# SELECTED PASSAGE:
——

I fell in love again to someone who seemed to be very available. Always there for me, a great listener, willing to bend over backwards for anything I needed or desired. Pretty soon, he won me and subsequently forgot about me. I was back-burnered, I was lied to, I was never told I was loved and hardly told I was beautiful. Such a stark difference from the first few months. He couldn’t get his life together, either, and I watched him sabotage anything positive until it was simply too painful to witness his stagnation and be pulled into the infested pool alongside him.

And now there is another. A completely swoon-worthy man who says the sexiest and sweetest things to me. When we do see each other, it’s explosively passionate. He falls into the Overly Ambitious category, constantly striving to make connections and work ’til he drops of fatigue because of his ardor for the entertainment industry. He’s a workaholic and lives two-and-a-half hours away. I’m not number one. I probably won’t ever be.

A friend, sometime last year, said to me, “I think you purposely seek out unavailable men.” She cited some instances of why she thought this was the case and astonishment and overwhelming fear rolled across my face. My god, I think she’s right. But how can she be right when I never intentionally do it?

I don’t want an unavailable man, yet I seem to attract them every time.

Do I just have shitty luck when it comes to men or am I subconsciously choosing men who can never fully be dedicated to me? Furthermore, why would I do such a thing?

I so badly want to fall madly in love. I want to SAY it. I want to hear it back. I want to live with someone and have children. I just want to be loved, dammit. And each time I find a man who I deem worthy it is because they are seemingly so open to the possibility of it. I’m not making that up. Any man I’ve been with in the last ten years has changed who they were after a couple of months of seeing them.

I always just assumed I was defective and, therefore, unlovable. Men find me very intelligent, beautiful, and inspiring, but it seems as though the luster fades eventually, and I am yet again struggling to keep the man’s heart.

Perhaps it really is unintentional. I mean, think about it:

Falling for the Overly Ambitious Man seems natural, because confidence, motivation, and independence are really attractive qualities. Atop that, they are unparalleled in passion, typically.

——

# DATA EXTRACTS:
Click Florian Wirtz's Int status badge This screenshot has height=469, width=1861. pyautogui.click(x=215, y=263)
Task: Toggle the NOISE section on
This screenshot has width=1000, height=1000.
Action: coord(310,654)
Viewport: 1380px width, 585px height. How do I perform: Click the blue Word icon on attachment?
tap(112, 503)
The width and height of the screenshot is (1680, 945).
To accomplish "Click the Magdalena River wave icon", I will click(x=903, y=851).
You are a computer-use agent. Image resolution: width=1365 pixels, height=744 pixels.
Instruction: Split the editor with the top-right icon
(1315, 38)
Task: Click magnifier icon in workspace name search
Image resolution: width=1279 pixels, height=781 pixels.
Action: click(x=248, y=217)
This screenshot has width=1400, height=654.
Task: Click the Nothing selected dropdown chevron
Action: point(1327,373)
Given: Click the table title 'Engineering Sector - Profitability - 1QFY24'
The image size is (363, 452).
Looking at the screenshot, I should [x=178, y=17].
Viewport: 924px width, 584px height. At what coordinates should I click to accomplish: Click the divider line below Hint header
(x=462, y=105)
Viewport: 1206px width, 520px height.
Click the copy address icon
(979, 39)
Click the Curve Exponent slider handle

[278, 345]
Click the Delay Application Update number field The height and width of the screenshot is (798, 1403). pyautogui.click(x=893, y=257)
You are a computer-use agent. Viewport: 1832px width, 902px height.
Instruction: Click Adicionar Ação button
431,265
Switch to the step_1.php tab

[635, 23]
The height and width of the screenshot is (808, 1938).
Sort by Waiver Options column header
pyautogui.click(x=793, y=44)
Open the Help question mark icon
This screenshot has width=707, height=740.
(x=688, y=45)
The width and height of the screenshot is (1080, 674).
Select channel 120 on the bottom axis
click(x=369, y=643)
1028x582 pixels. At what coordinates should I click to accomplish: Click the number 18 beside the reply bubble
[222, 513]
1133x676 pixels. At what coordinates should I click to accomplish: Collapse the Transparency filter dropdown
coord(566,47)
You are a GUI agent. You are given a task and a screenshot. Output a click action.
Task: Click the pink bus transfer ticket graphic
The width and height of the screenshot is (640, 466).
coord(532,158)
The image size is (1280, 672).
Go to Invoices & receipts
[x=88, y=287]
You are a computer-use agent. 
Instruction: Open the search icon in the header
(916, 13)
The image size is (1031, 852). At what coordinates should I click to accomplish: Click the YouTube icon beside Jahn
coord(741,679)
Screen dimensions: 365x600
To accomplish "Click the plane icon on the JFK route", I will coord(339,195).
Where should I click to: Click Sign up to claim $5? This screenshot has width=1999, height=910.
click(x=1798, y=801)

——

# DIRECTIONS:
a) Please rewrite the essay between "A friend, sometime" and "them every time.", inclusive, swapping "unavailable" for "distant" throughout.
b) In the essay, how far away does the workaholic man live?
The records are separate material, unrelated to the essay.

# EXERCISE RESULTS:
a)
A friend, sometime last year, said to me, “I think you purposely seek out distant men.” She cited some instances of why she thought this was the case and astonishment and overwhelming fear rolled across my face. My god, I think she’s right. But how can she be right when I never intentionally do it?

I don’t want an distant man, yet I seem to attract them every time.

b) Two-and-a-half hours away.